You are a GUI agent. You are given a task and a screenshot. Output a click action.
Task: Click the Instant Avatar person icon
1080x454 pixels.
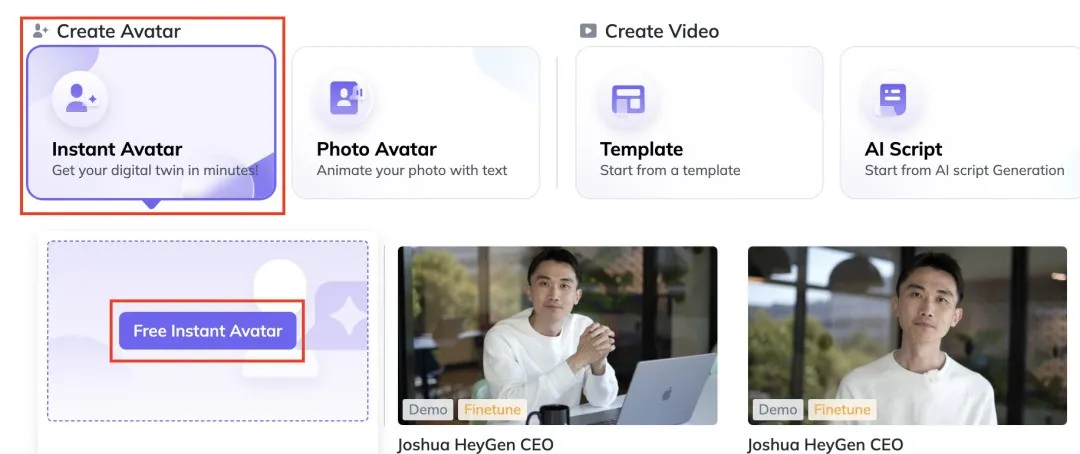click(80, 98)
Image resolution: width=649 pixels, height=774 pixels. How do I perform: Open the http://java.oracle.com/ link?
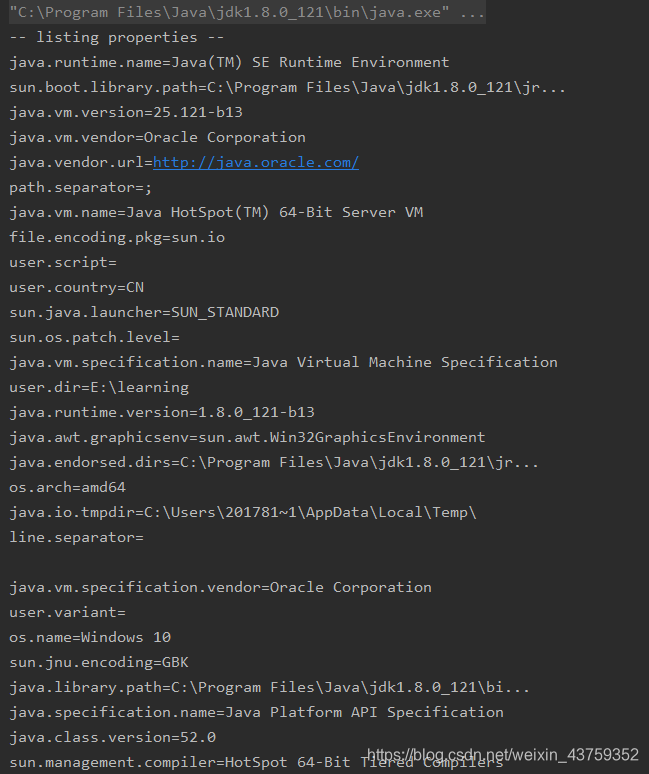tap(255, 162)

----------

# YOUR GOAL
Retype each entry exactly as it appears, excluding any image.

# WRITTEN ANSWER
You are a GUI agent. You are given a task and a screenshot. Output a click action.
Task: Click the Instant Avatar person icon
1080x454 pixels.
click(80, 98)
Image resolution: width=649 pixels, height=774 pixels. How do I perform: Open the http://java.oracle.com/ link?
tap(255, 162)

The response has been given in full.